Dave O'Malley of Madison, Wisconsin, comes ashore after completing the South Dakota Kayak Challenge in just under nine hours. 

SOUTH SIOUX CITY | When Jim Pechous and Braxton Carter paddled their kayak into the dock at Scenic Park Saturday afternoon, the sun was glistening off the Missouri River’s murky waters. For 72 miles, the pair had navigated the river’s twists, turns and high water to become the 2019 South Dakota Kayak Challenge champions.

For nine years, the South Dakota Kayak Challenge had never seen a contestant break the eight-hour mark. On Saturday, Pechous, of Lombard, Illinois, and Carter, of Charlotte, South Carolina, paddled their way to a record-setting time of seven hours and 14 minutes.

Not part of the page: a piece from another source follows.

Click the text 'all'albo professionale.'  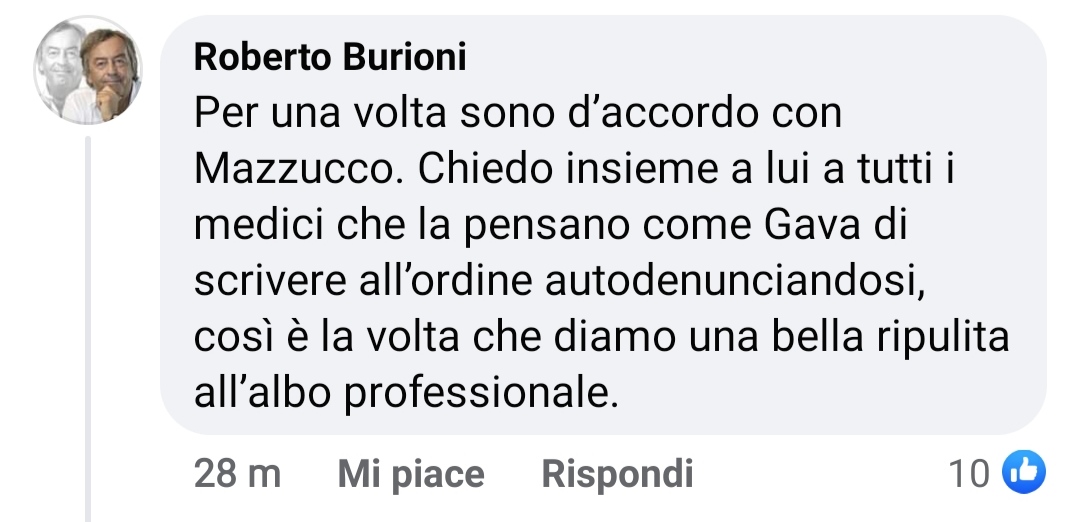click(406, 394)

“Having done this six years now, I think it was more of the mental challenge of seeing if the conditions would allow us to break the standing record from last year,” Carter said. In 2018, he was a part of another duo that set the previous record at eight hours and eight minutes.

According to several contestants, the weather was perfect from the 7 a.m. launch at Yankton, South Dakota, to the after-party at Scenic Park – fair winds and temperatures in the low 70s.

“The temp being lower, we didn’t go through as much water,” said Carter, who suffered through upper-90 degree heat a year before. “This is the first year that we’ve done this where there hasn’t been a head wind.”

Carter and Pechous said the conditions were just right for a record-setting run down the river. Most importantly, said Carter, was the level of the river. Following weeks of rainfall, according to the National Oceanic and Atmospheric Administration, the Missouri River stood at nearly 16 ft. deep at Yankton.

“Given that down here, the water level is eight inches below flood stage, if it was much higher, they probably would have had to cancel or postpone the race,” Carter said.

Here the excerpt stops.